§ **TEXT PROVIDED**
______________________________

+ mm-fix-mbind-vma-merge-problem.patch added to -mm tree

[Date Prev][Date Next][Thread Prev][Thread Next][Date Index][Thread Index]

 



The patch titled
     mm: fix mbind vma merge problem
has been added to the -mm tree.  Its filename is
     mm-fix-mbind-vma-merge-problem.patch

Before you just go and hit "reply", please:
   a) Consider who else should be cc'ed
   b) Prefer to cc a suitable mailing list as well
   c) Ideally: find the original patch on the mailing list and do a
      reply-to-all to that, adding suitable additional cc's

*** Remember to use Documentation/SubmitChecklist when testing your code ***

See http://userweb.kernel.org/~akpm/stuff/added-to-mm.txt to find
out what to do about this

The current -mm tree may be found at http://userweb.kernel.org/~akpm/mmotm/

------------------------------------------------------
Subject: mm: fix mbind vma merge problem
From: KOSAKI Motohiro <kosaki.motohiro@xxxxxxxxxxxxxx>

Strangely, current mbind() doesn't merge vma with neighbor vma although it's possible.
Unfortunately, many vma can reduce performance...

This patch fixes it.

    reproduced program
    ----------------------------------------------------------------
     #include <numaif.h>
     #include <numa.h>
     #include <sys/mman.h>
     #include <stdio.h>
     #include <unistd.h>
     #include <stdlib.h>
     #include <string.h>

    static unsigned long pagesize;

    int main(int argc, char** argv)
    {
    	void* addr;
    	int ch;
    	int node;
    	struct bitmask *nmask = numa_allocate_nodemask();
    	int err;
    	int node_set = 0;
    	char buf[128];

    	while ((ch = getopt(argc, argv, "n:")) != -1){
    		switch (ch){
    		case 'n':
    			node = strtol(optarg, NULL, 0);
    			numa_bitmask_setbit(nmask, node);
    			node_set = 1;
    			break;
    		default:
    			;
    		}
    	}
    	argc -= optind;
    	argv += optind;

    	if (!node_set)
    		numa_bitmask_setbit(nmask, 0);

    	pagesize = getpagesize();

    	addr = mmap(NULL, pagesize*3, PROT_READ|PROT_WRITE,
    		    MAP_ANON|MAP_PRIVATE, 0, 0);
    	if (addr == MAP_FAILED)

______________________________

§ **CHALLENGE 1**
According to the mbind patch notice, what can many vma do?
§ **CHALLENGE 2**
Pick up the mbind patch notice at the point where it stops and continue writing it.

______________________________

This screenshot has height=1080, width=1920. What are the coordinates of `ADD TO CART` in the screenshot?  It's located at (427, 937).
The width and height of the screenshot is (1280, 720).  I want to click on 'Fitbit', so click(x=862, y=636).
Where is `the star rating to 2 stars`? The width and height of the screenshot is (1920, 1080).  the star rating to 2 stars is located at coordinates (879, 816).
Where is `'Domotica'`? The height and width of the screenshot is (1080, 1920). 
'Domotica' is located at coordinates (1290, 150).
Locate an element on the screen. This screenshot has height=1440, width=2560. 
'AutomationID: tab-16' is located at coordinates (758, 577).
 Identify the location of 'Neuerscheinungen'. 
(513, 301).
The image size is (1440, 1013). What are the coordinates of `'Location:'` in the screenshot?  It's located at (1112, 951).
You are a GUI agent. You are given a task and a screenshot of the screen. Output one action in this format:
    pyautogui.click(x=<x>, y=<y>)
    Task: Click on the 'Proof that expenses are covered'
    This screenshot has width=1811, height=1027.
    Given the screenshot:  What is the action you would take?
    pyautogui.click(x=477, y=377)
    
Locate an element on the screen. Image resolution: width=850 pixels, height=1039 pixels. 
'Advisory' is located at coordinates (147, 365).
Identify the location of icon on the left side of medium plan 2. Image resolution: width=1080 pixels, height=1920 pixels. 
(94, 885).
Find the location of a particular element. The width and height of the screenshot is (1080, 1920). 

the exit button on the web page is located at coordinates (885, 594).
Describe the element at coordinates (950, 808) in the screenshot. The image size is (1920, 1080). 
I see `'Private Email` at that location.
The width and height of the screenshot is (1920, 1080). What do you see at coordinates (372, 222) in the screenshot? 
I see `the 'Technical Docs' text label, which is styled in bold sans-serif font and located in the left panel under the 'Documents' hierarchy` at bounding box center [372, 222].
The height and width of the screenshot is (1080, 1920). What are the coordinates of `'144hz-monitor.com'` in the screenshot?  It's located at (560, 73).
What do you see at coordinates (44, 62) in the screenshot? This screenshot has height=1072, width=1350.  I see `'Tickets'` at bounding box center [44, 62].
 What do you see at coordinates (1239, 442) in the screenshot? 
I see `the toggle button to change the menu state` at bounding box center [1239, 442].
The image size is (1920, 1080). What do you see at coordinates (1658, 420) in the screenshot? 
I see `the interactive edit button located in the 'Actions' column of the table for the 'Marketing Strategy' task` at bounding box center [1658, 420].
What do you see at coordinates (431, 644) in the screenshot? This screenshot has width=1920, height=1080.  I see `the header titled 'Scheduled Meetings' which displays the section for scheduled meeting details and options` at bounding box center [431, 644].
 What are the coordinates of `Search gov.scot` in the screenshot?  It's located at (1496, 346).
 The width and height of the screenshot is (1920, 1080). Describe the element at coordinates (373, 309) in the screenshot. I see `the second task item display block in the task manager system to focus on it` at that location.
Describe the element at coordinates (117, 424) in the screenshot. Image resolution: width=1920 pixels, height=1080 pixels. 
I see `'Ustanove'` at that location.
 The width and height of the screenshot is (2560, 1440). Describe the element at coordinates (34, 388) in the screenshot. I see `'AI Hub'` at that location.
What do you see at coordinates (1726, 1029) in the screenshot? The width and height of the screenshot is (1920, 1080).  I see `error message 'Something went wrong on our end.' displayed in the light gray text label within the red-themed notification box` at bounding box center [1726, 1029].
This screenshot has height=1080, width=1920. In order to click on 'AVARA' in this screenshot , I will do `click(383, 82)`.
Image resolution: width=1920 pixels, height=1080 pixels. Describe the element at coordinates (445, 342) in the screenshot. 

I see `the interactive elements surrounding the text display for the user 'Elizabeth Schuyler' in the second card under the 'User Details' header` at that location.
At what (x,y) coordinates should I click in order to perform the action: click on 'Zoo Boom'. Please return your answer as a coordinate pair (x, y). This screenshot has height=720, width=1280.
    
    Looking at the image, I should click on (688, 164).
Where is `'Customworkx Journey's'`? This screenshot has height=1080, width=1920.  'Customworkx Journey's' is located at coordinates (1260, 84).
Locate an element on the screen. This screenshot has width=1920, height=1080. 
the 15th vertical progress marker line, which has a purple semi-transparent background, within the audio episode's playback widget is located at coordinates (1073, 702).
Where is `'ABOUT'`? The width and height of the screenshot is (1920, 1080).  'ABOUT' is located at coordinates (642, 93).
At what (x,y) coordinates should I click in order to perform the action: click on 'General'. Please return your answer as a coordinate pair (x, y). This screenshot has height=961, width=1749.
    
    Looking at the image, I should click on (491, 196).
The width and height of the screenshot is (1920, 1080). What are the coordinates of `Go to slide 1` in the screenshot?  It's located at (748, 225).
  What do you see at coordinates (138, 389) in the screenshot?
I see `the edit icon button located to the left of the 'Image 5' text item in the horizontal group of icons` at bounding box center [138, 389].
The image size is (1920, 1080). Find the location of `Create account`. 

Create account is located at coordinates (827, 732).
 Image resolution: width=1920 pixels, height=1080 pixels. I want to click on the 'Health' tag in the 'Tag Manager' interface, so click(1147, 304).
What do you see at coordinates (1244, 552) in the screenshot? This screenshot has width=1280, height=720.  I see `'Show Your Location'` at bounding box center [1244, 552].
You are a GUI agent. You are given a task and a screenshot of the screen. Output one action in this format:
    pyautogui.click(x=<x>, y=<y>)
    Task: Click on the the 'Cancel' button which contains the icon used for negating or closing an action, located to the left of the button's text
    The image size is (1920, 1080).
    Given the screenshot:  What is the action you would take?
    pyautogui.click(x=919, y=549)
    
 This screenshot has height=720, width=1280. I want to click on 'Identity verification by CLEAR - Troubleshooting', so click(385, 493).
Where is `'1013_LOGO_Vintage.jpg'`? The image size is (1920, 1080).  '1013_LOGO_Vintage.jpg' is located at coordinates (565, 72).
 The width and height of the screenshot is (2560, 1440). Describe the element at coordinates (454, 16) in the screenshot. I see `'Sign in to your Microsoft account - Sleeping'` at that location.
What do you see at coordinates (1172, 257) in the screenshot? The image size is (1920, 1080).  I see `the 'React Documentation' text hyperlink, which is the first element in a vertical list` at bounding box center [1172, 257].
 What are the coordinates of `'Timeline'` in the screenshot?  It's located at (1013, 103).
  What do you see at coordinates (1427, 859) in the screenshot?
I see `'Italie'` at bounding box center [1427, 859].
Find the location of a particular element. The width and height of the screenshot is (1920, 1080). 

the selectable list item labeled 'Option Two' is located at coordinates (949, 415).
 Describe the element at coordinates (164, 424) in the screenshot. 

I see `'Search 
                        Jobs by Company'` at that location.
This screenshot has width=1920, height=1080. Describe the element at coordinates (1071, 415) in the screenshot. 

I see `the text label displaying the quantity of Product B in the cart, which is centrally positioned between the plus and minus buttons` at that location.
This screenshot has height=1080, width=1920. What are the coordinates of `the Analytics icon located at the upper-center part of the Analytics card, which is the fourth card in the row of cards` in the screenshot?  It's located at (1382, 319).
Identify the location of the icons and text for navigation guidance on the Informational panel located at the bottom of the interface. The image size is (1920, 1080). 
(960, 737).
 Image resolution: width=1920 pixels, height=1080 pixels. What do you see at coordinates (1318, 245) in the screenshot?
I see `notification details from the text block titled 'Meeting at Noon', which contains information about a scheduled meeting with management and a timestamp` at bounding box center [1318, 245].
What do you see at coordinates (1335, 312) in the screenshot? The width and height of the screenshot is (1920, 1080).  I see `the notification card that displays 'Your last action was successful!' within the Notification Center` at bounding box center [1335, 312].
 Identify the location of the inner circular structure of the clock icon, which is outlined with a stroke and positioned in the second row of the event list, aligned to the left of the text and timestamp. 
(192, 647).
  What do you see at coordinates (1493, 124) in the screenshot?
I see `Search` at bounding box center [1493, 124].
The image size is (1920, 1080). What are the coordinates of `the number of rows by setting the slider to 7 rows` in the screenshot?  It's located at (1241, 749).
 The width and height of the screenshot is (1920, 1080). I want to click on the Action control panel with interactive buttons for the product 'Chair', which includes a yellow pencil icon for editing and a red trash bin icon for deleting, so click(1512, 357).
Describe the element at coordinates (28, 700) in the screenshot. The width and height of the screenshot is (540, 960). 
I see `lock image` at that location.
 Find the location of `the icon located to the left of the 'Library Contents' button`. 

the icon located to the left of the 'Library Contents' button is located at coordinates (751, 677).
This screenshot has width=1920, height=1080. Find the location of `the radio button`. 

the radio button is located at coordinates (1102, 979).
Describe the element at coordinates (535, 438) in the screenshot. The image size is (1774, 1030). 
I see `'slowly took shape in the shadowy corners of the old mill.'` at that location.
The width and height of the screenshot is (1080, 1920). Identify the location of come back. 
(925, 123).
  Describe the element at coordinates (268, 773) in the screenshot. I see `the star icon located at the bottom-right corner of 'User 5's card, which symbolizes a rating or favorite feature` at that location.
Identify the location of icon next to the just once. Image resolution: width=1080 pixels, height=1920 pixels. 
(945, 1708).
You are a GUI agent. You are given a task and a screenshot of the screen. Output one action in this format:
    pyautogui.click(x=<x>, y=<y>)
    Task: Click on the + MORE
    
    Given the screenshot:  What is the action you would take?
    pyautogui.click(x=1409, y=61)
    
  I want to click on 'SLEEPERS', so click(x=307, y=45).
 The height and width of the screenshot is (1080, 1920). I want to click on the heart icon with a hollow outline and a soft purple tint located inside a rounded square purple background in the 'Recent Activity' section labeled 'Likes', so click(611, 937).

______________________________

§ **WRITTEN ANSWER 1**
Many vma can reduce performance.

§ **WRITTEN ANSWER 2**
    		perror("mmap "), exit(1);

    	fprintf(stderr, "pid = %d \n" "addr = %p\n", getpid(), addr);

    	/* make page populate */
    	memset(addr, 0, pagesize*3);

    	/* first mbind */
    	err = mbind(addr+pagesize, pagesize, MPOL_BIND, nmask->maskp,
    		    nmask->size, MPOL_MF_MOVE_ALL);
    	if (err)
    		error("mbind1 ");

    	/* second mbind */
    	err = mbind(addr, pagesize*3, MPOL_DEFAULT, NULL, 0, 0);
    	if (err)
    		error("mbind2 ");

    	sprintf(buf, "cat /proc/%d/maps", getpid());
    	system(buf);

    	return 0;
    }
    ----------------------------------------------------------------

result without this patch

	addr = 0x7fe26ef09000
	[snip]
	7fe26ef09000-7fe26ef0a000 rw-p 00000000 00:00 0
	7fe26ef0a000-7fe26ef0b000 rw-p 00000000 00:00 0
	7fe26ef0b000-7fe26ef0c000 rw-p 00000000 00:00 0
	7fe26ef0c000-7fe26ef0d000 rw-p 00000000 00:00 0

	=> 0x7fe26ef09000-0x7fe26ef0c000 have three vmas.

result with this patch

	addr = 0x7fc9ebc76000
	[snip]
	7fc9ebc76000-7fc9ebc7a000 rw-p 00000000 00:00 0
	7fffbe690000-7fffbe6a5000 rw-p 00000000	00:00 0	[stack]

	=> 0x7fc9ebc76000-0x7fc9ebc7a000 have only one vma.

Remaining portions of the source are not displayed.